Açıklamayı yapan ise kilimcinin kör oğlu değil… Türkiye Bankalar Birliği Risk Merkezi… Fakat iddia ederek söylüyorum ki, bu karşılıksız çekler, gerçekte yaşanan tahsilât problemini bile temsil etmiyor.
Piyasada insanlar vadesi gelmiş çekleri yeni vadelerle değiştiriyor. Baktığınızda o çek karşılıksız özelliği kazanmıyor; ama karşılıksız. Açık hesap büyük ölçüde arttı. Vadeler sektörler ortalamasında 20 aylara dayandı. İnsanlar çaresizlikten 20 ay sonra parasını alıp alamayacağını bilmediği bir malı satıyor.
Üretici/toptancı ve perakendeci arasındaki zincir bu durumdayken, asıl sahadaki sıkıntı ise daha büyük bir alarm veriyor. Siz ne üretirseniz üretin, satamıyorsanız ancak stok maliyeti yaratırsınız. Peki, kime satacaksınız? Dış pazarda durum rezalet; geçelim bir kalem.
İçerideki tüketicinin harcama yapması gerekiyor. Orada da toplam tüketici borcu 291 milyar TL’yi, yani yaklaşık 97 milyar doları bulmuşken, bireysel kredi kartı borcunu ödeyemeyip, takibe düşenlerin sayısı 2 milyon kişiye ulaştı. Bu durum, ortalama 3 kişiden, harcama yapabilecek 6 milyon kişiyi etkiler.

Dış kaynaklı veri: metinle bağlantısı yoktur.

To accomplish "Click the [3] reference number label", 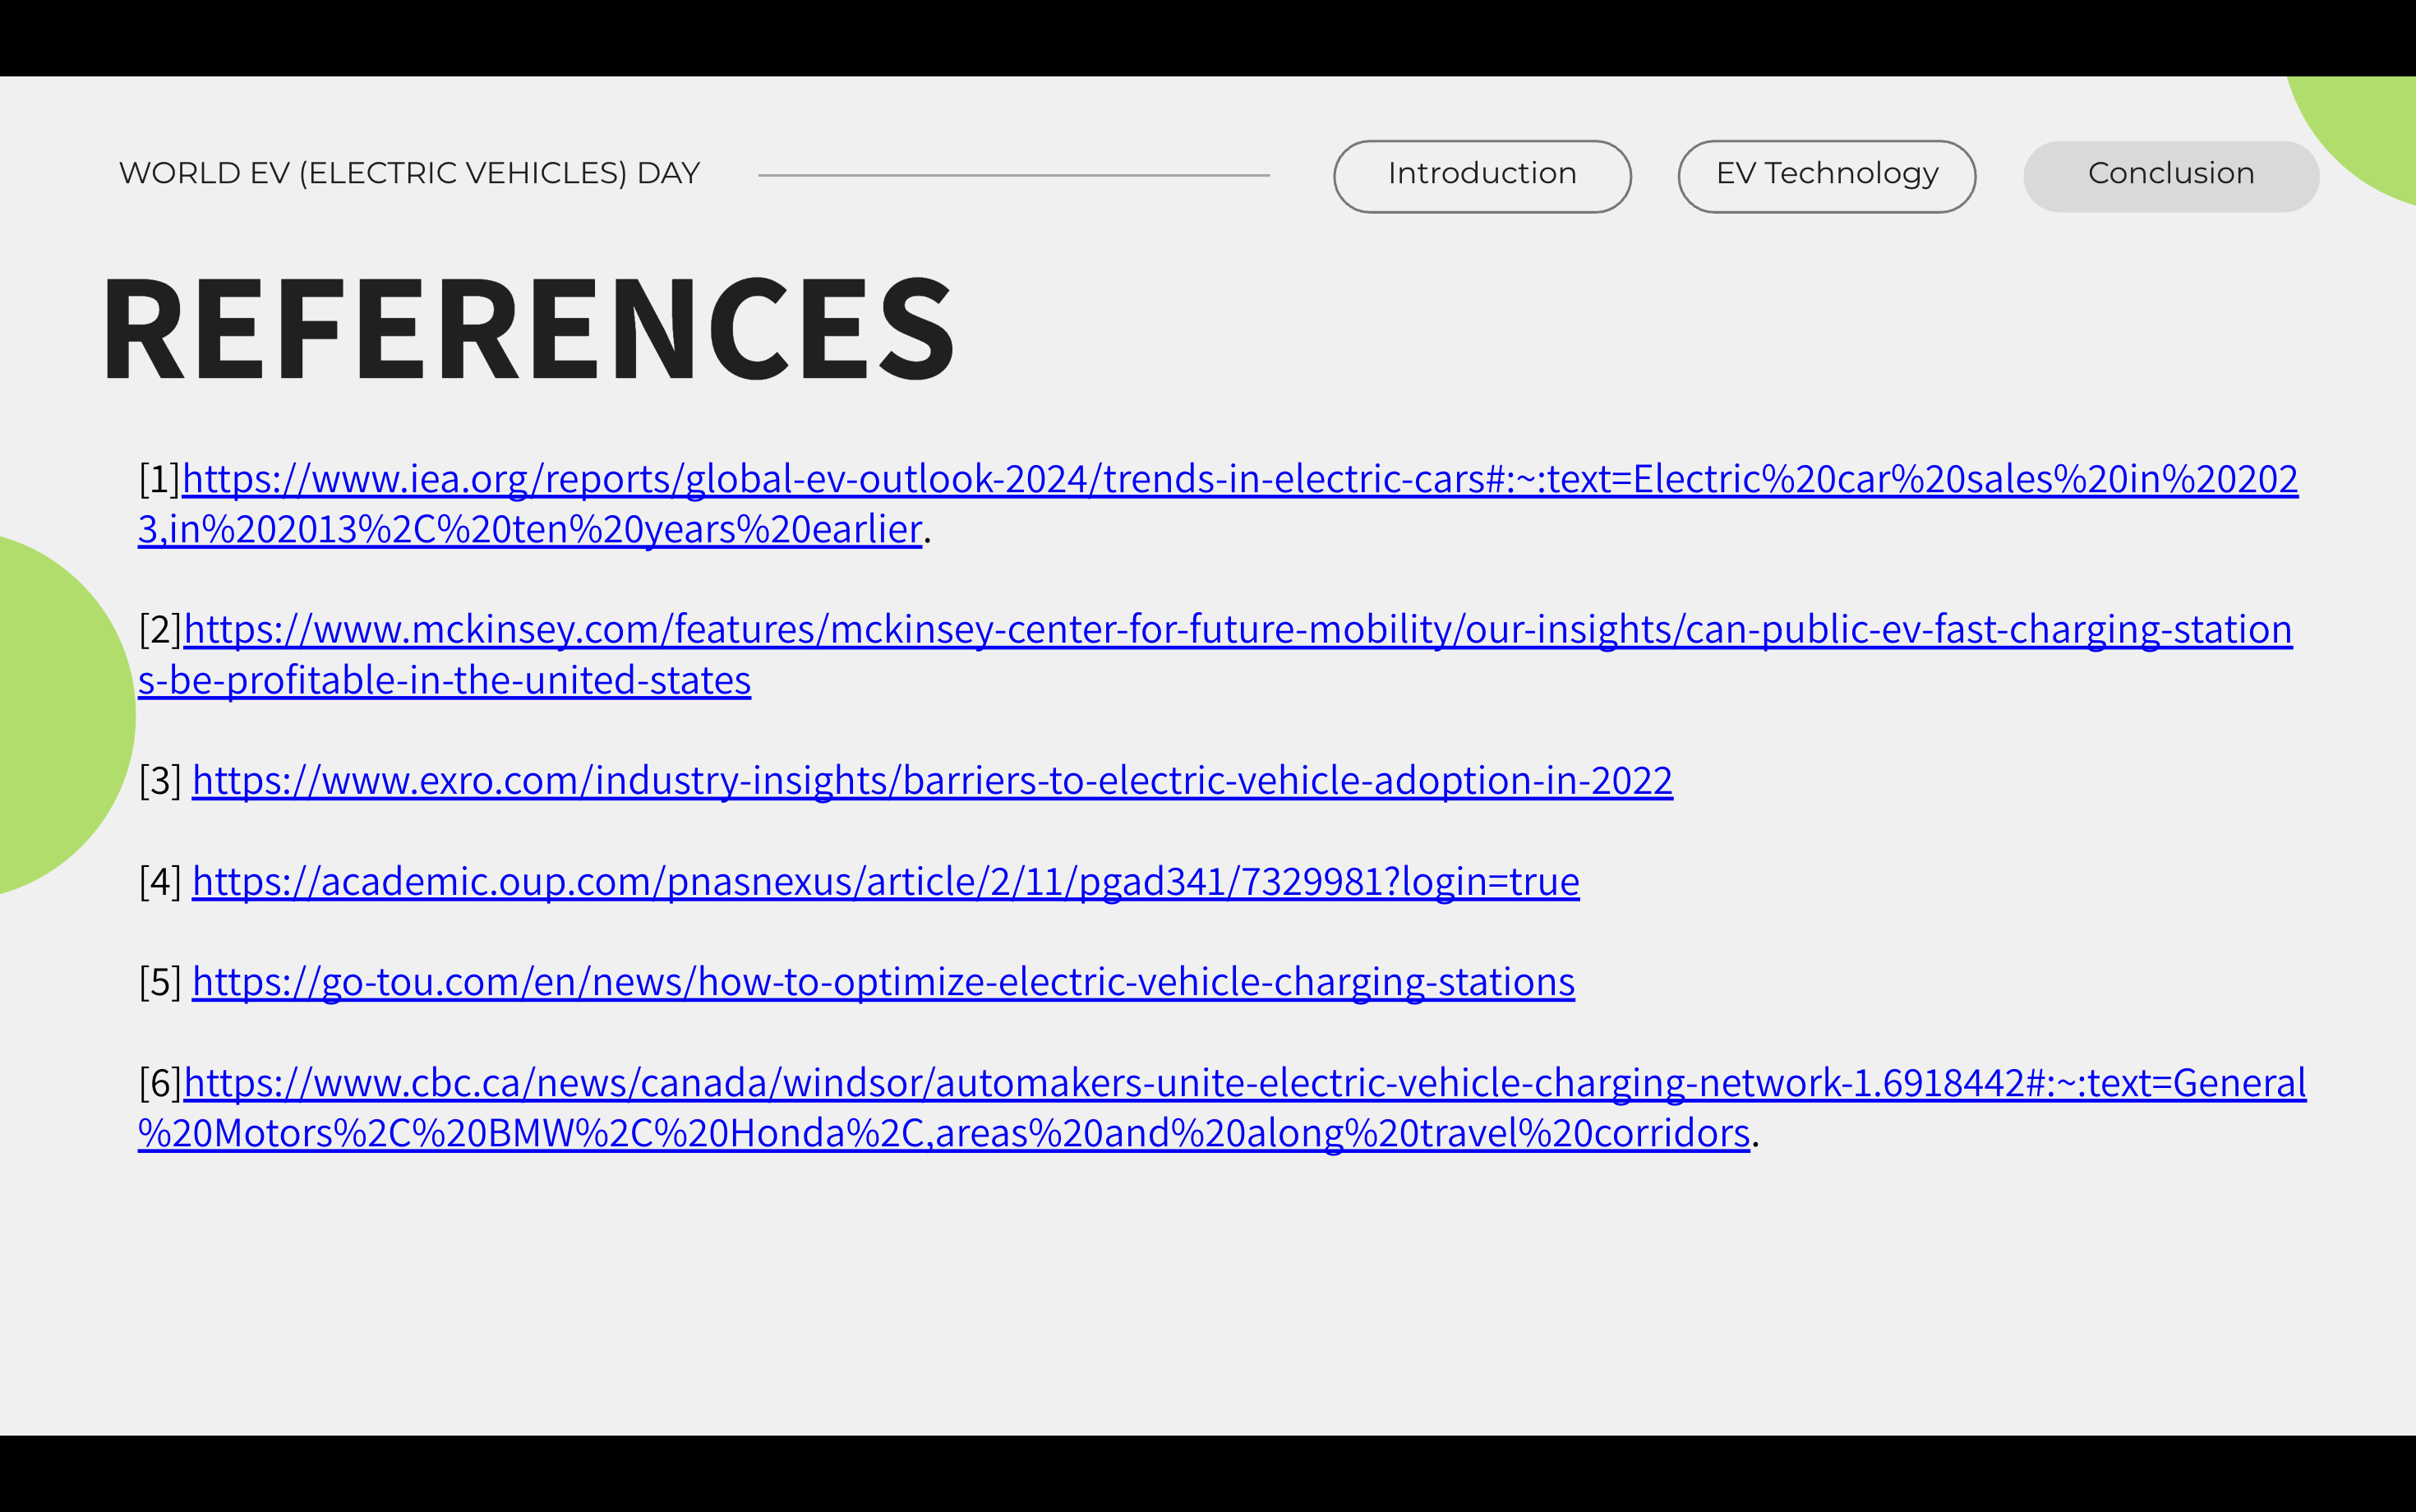I will tap(160, 781).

Bu insanlar borcuyu ödeyip nasıl, ihtiyacını karşılar? Çalışarak… Oradaki ücret politikaları malûm… Kimsenin aldığı gıda, giyim, ulaştırma ve barınmaya yetmediği için krediler, kredi kartları devreye girdi. IMF bile Türkiye’nin büyümesini aşağı yönlü revize ediyor. Ayrıca özel sektörün borç ödeme kabiliyetinde de sıkıntı büyüyor. Bu ne demek? İşsizlik…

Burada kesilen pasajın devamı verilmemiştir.